### TO DO
Reproduce word for word everything in the records below from the line containing "1242x838 pixels. At" down to the line containing "pos(134,24)", including both of those lines.

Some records
▼

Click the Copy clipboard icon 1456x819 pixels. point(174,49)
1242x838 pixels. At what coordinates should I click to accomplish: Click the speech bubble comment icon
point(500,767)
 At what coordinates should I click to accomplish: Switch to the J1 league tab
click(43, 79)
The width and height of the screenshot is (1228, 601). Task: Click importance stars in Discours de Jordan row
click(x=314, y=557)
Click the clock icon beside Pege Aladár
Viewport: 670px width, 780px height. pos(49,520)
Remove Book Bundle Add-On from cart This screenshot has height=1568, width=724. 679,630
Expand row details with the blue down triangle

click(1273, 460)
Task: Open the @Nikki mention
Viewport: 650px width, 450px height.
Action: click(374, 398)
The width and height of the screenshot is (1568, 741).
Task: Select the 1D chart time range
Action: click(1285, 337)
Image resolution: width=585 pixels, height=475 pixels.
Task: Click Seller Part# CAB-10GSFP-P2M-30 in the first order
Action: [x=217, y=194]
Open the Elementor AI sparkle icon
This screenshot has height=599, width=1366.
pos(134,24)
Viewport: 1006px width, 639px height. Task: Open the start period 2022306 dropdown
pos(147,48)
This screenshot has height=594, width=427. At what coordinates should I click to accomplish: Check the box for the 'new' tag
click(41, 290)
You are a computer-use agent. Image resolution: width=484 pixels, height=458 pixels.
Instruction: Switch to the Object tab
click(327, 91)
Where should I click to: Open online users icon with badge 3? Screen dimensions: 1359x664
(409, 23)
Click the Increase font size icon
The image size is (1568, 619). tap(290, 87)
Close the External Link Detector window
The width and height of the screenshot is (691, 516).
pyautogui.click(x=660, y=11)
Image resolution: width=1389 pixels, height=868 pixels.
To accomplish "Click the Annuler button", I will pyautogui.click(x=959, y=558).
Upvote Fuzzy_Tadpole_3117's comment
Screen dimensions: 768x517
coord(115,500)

▲

### REPLY TO THE TASK
1242x838 pixels. At what coordinates should I click to accomplish: Click the speech bubble comment icon
point(500,767)
 At what coordinates should I click to accomplish: Switch to the J1 league tab
click(43, 79)
The width and height of the screenshot is (1228, 601). Task: Click importance stars in Discours de Jordan row
click(x=314, y=557)
Click the clock icon beside Pege Aladár
Viewport: 670px width, 780px height. pos(49,520)
Remove Book Bundle Add-On from cart This screenshot has height=1568, width=724. 679,630
Expand row details with the blue down triangle

click(1273, 460)
Task: Open the @Nikki mention
Viewport: 650px width, 450px height.
Action: click(374, 398)
The width and height of the screenshot is (1568, 741).
Task: Select the 1D chart time range
Action: click(1285, 337)
Image resolution: width=585 pixels, height=475 pixels.
Task: Click Seller Part# CAB-10GSFP-P2M-30 in the first order
Action: [x=217, y=194]
Open the Elementor AI sparkle icon
This screenshot has height=599, width=1366.
pos(134,24)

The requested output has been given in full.